鑑定人青木春夫の鑑定の結果によれば、同鑑定人は、くめについての診療録、レントゲンフイルムなどを資料として、まず、同女の死因を前記認定のとおり十二指腸穿孔による急性汎発性化膿性腹膜炎と診断し、右穿孔の原因として、外傷により直接的な十二指腸後腹膜破裂が起き、その結果後腹膜腔への出血、漏出が生じ、後に腹腔内へ穿破して、汎発性腹膜炎を起こした可能性と外傷による直接的関連性はないものの、外傷によるストレス又は治療用に使用された副腎皮質ホルモン剤による急性十二指腸かい瘍の可能性を考慮し、前者の場合の診断の特色、受傷機転について考察を加えたのち、くめの臨床経過について、診療記録によつて、昭和五一年六月二〇日本件事故による入院後、血圧が一九四から一一〇(単位略、以下同じ。)と高血圧状態であつたが、全身状態としては比較的良好であつたことを認め、同日午後から翌二一日にかけて血圧の著しい低下があつたことから、薬剤投与が行われたこととあわせて、生体にかなり強い病変の存在したことを推認し、同月二三日、血圧も回復し、小康状態を保つたが、同月二四日から二五日にかけて全身状態の増悪はないものの、上腹部の疼痛があり、同月二五日に白血球が増加したことを認め、このころ既に上腹部を中心に炎症性病変が進行していたことを推測し、同月二六日に強い腹痛と白血球の著増があつたことから、炎症的病変が遊離腹膜腔に穿破し、汎発性腹腹炎状態を呈して、その結果、同月二八日に死亡に至つたと推認し、これらの臨床経過は、くめの腹膜炎症状を外傷に起因する十二指腸破裂のために上腹部後腹膜に消化管内容漏出によつて炎症性病変が生じた結果発生したものと考えると十分理解ができるとし、他方、外傷によるストレスの十二指腸急性かい瘍穿孔については、臨床経過に符号しないものがあるためこれを原因とは考え難いとして、結局、くめの十二指腸穿孔は、外傷に起因するものとの鑑定の結果を導いていることが、明らかにされている。
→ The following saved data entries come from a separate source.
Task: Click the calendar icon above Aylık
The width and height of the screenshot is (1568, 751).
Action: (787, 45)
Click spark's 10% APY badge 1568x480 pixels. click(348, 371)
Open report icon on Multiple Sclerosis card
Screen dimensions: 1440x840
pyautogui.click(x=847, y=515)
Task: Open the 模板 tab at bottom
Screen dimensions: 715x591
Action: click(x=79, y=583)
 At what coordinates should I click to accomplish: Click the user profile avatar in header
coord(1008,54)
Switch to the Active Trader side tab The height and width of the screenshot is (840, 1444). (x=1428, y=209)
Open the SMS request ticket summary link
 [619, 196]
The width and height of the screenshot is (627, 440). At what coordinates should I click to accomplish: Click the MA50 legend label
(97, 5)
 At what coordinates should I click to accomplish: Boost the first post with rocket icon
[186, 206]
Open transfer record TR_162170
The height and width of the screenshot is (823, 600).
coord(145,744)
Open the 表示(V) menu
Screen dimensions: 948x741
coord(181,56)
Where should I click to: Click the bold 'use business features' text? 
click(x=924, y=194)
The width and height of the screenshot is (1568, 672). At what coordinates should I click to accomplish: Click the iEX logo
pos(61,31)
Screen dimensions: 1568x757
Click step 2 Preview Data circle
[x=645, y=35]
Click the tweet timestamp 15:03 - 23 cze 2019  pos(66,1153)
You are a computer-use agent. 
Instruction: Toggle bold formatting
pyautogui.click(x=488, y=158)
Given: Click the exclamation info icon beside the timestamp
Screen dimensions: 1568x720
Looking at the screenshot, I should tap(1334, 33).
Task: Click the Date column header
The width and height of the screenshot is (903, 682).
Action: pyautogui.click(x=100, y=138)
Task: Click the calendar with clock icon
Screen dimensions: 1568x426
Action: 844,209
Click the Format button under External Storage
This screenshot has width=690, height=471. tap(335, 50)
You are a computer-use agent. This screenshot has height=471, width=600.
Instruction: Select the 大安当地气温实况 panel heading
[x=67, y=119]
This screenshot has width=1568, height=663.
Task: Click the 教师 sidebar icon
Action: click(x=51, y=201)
右鑑定には、十二指腸穿孔の原因を、右のとおり、外傷により直接的な十二指腸後腸腹膜破裂が起きた場合と、外傷によるストレス又は投与されたホルモン剤による急性十二指腸かい瘍の起きた場合に、いきなり限定している点において、やや説明不足の感がないわけではない。しかしながら、成立について争いのない甲第二号証、乙第二、第五号証、証人井上弘昭の証言、原告本人舟橋正の尋問の結果によれば、くめは、明治二八年三月三日生で、本件事故当時八一歳であつて、健康状態が急変する可能性の比較的小さい老人であつたこと、同女は、生前やや血圧が高めで、時おり腹痛を訴えることはあつたものの、大病や入院歴のない健康体であつたこと、本件事故による受傷後六日しか経ていない昭和五一年六月二六日腹部に穿孔を生じて腹膜炎を起こし、その二日後の同月二八日死亡するに至つたことを認めることができ、これらの事実に経験則を総合すれば、右穿孔の原因が本件事故と少なくとも間接的に関連することは、十分首肯しうるところであるから、右の原因を前示のように限定しても、結果においては不当とはいえないと考えられる。また、証人井上弘昭の証言によつて真正な成立を認めることのできる乙第四号証の一、二、同証人の証言中には、くめは、昭和五一年六月二〇日の受診時には腹部内臓損傷と思われる所見はなかつたとの供述部分があるが、他方、同証人の証言中によれば、右は、通常内臓損傷といわれる程度に達する重大なものがなかつたにすぎないとの趣旨であることも明らかにされているから、右供述部分があることから右鑑定の結果を排除することはできない。
そして、右に検討したところをも考慮に入れると、先に検討した鑑定の経過には、不自然な点や経験則に反する点はなく、また、これを排斥するに足りる証拠もないことに帰し、鑑定資料に種々の制約があつたことを考慮に入れても、十分これを採用することができ、結局、くめの十二指腸穿孔は本件事故による外傷に起因するものと認めることができる。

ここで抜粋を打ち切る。